Reproduce verbatim only the lines from the one containing "The height and width of the screenshot is (940, 1690)." through the last line below, both included.

#### Study material ####

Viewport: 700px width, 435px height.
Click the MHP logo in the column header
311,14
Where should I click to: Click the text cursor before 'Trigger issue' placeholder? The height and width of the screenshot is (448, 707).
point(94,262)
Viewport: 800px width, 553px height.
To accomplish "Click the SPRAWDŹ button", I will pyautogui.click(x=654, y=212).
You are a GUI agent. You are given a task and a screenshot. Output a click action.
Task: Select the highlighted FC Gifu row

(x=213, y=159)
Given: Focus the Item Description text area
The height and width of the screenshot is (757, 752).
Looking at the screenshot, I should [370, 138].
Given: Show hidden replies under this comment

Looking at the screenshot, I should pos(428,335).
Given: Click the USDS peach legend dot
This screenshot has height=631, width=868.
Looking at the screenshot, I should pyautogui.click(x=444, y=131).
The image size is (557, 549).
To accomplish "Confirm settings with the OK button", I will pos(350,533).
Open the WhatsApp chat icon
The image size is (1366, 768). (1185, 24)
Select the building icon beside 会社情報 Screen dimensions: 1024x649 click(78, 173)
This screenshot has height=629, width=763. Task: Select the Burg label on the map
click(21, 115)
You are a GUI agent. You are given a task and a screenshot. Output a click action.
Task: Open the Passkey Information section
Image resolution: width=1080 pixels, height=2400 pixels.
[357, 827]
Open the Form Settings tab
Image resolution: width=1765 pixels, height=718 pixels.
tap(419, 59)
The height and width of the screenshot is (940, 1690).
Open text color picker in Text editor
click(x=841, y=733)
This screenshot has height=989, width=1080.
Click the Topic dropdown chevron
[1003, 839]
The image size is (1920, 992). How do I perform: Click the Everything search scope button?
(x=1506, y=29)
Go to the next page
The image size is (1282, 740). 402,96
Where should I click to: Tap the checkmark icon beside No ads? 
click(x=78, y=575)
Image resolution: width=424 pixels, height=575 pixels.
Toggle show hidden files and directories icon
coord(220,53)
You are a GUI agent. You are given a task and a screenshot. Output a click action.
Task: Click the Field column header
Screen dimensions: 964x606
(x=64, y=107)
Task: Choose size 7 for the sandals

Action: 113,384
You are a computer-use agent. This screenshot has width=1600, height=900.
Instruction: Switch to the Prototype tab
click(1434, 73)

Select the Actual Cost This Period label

####

Your solution:
The height and width of the screenshot is (940, 1690).
Open text color picker in Text editor
click(x=841, y=733)
This screenshot has height=989, width=1080.
Click the Topic dropdown chevron
[1003, 839]
The image size is (1920, 992). How do I perform: Click the Everything search scope button?
(x=1506, y=29)
Go to the next page
The image size is (1282, 740). 402,96
Where should I click to: Tap the checkmark icon beside No ads? 
click(x=78, y=575)
Image resolution: width=424 pixels, height=575 pixels.
Toggle show hidden files and directories icon
coord(220,53)
You are a GUI agent. You are given a task and a screenshot. Output a click action.
Task: Click the Field column header
Screen dimensions: 964x606
(x=64, y=107)
Task: Choose size 7 for the sandals

Action: 113,384
You are a computer-use agent. This screenshot has width=1600, height=900.
Instruction: Switch to the Prototype tab
click(1434, 73)

Select the Actual Cost This Period label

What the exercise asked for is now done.